What to do: Transcribe the listing below verbatim, preserving every line in its original order.

Exercise inputs:
::::::::

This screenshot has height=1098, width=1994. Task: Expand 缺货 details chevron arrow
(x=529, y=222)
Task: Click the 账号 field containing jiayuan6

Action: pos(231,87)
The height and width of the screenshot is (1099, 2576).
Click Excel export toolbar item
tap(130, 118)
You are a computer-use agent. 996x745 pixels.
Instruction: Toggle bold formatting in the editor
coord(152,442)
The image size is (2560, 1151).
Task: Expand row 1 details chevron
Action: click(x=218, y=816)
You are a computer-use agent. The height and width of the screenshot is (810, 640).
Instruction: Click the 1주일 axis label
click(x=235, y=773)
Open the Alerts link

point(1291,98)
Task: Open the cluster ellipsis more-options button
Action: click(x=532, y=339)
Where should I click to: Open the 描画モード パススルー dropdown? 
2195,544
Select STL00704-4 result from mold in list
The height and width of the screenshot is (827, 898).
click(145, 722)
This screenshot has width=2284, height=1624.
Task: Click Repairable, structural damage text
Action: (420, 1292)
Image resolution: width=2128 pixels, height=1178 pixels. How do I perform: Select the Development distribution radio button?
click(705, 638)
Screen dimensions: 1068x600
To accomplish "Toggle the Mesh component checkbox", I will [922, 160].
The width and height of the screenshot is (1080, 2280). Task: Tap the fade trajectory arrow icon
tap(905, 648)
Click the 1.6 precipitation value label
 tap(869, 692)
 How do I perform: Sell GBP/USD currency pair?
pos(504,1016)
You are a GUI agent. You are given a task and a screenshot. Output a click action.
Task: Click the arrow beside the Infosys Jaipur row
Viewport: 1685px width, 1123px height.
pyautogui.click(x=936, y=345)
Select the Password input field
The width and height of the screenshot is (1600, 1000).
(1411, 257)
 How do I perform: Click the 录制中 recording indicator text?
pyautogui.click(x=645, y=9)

::::::::

Solved problem:
This screenshot has height=1098, width=1994. Task: Expand 缺货 details chevron arrow
(x=529, y=222)
Task: Click the 账号 field containing jiayuan6

Action: pos(231,87)
The height and width of the screenshot is (1099, 2576).
Click Excel export toolbar item
tap(130, 118)
You are a computer-use agent. 996x745 pixels.
Instruction: Toggle bold formatting in the editor
coord(152,442)
The image size is (2560, 1151).
Task: Expand row 1 details chevron
Action: click(x=218, y=816)
You are a computer-use agent. The height and width of the screenshot is (810, 640).
Instruction: Click the 1주일 axis label
click(x=235, y=773)
Open the Alerts link

point(1291,98)
Task: Open the cluster ellipsis more-options button
Action: click(x=532, y=339)
Where should I click to: Open the 描画モード パススルー dropdown? 
2195,544
Select STL00704-4 result from mold in list
The height and width of the screenshot is (827, 898).
click(145, 722)
This screenshot has width=2284, height=1624.
Task: Click Repairable, structural damage text
Action: (420, 1292)
Image resolution: width=2128 pixels, height=1178 pixels. How do I perform: Select the Development distribution radio button?
click(705, 638)
Screen dimensions: 1068x600
To accomplish "Toggle the Mesh component checkbox", I will [922, 160].
The width and height of the screenshot is (1080, 2280). Task: Tap the fade trajectory arrow icon
tap(905, 648)
Click the 1.6 precipitation value label
 tap(869, 692)
 How do I perform: Sell GBP/USD currency pair?
pos(504,1016)
You are a GUI agent. You are given a task and a screenshot. Output a click action.
Task: Click the arrow beside the Infosys Jaipur row
Viewport: 1685px width, 1123px height.
pyautogui.click(x=936, y=345)
Select the Password input field
The width and height of the screenshot is (1600, 1000).
(1411, 257)
 How do I perform: Click the 录制中 recording indicator text?
pyautogui.click(x=645, y=9)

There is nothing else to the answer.